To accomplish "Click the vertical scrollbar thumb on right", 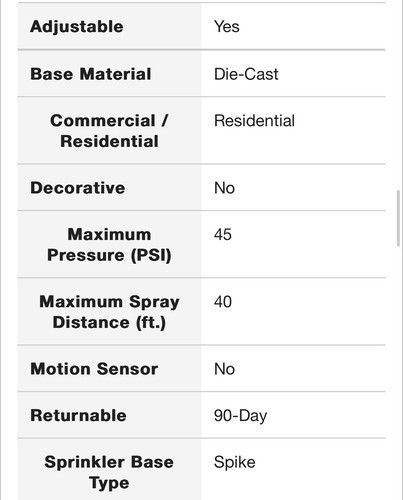I will [398, 218].
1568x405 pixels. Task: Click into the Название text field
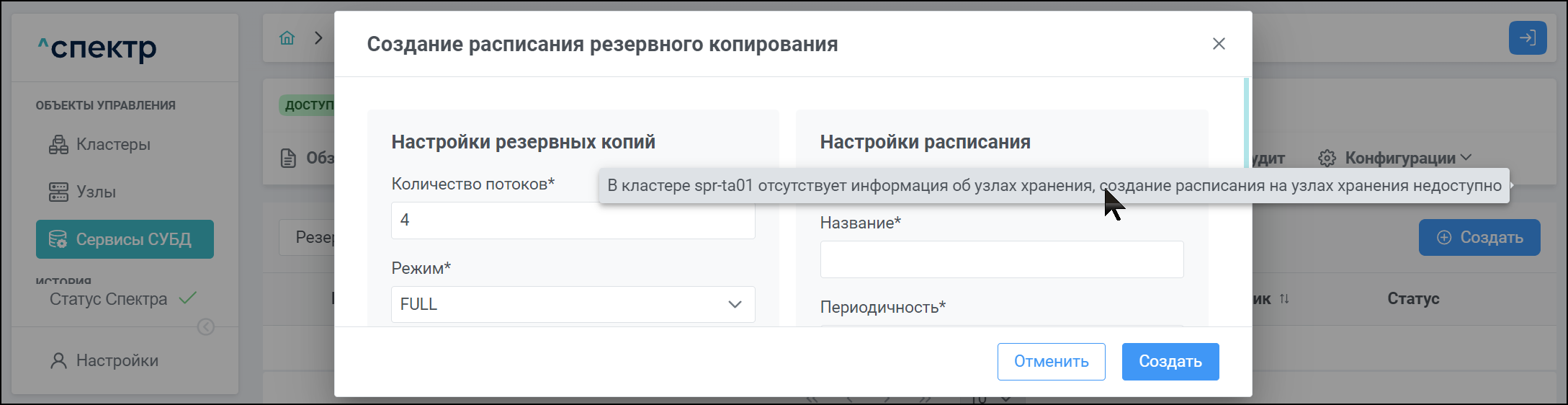[1001, 260]
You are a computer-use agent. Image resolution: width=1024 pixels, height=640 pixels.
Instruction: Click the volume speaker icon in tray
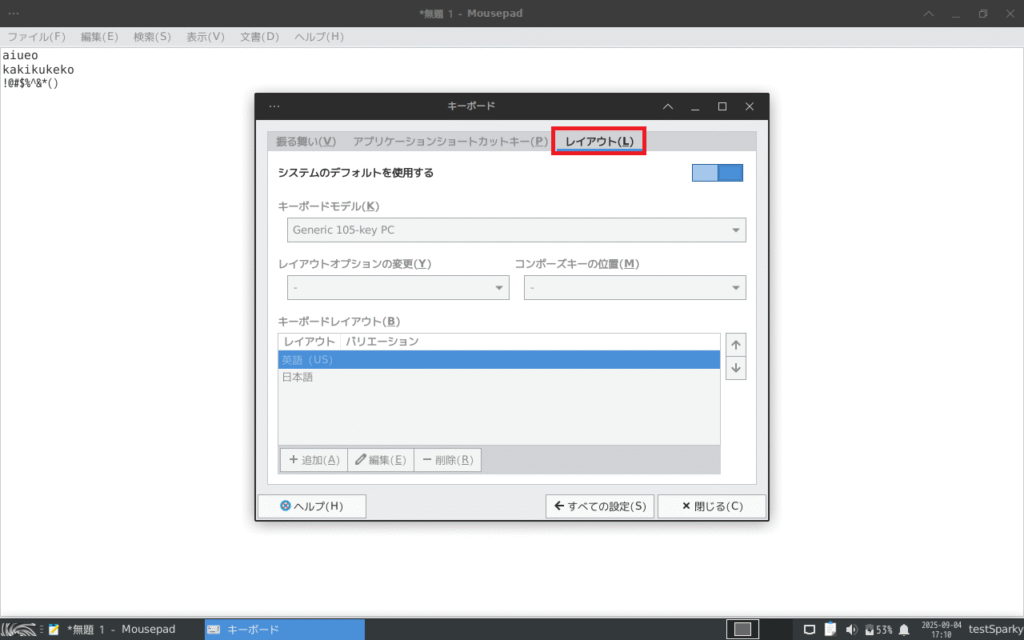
|---|
# Goal of the exercise:
Find the line containing "1568x405 pixels. Task: Click" and copy it and each line after it through the end of the material, exactly, with no pictures.

# Written answer:
1568x405 pixels. Task: Click into the Название text field
[1001, 260]
You are a computer-use agent. Image resolution: width=1024 pixels, height=640 pixels.
Instruction: Click the volume speaker icon in tray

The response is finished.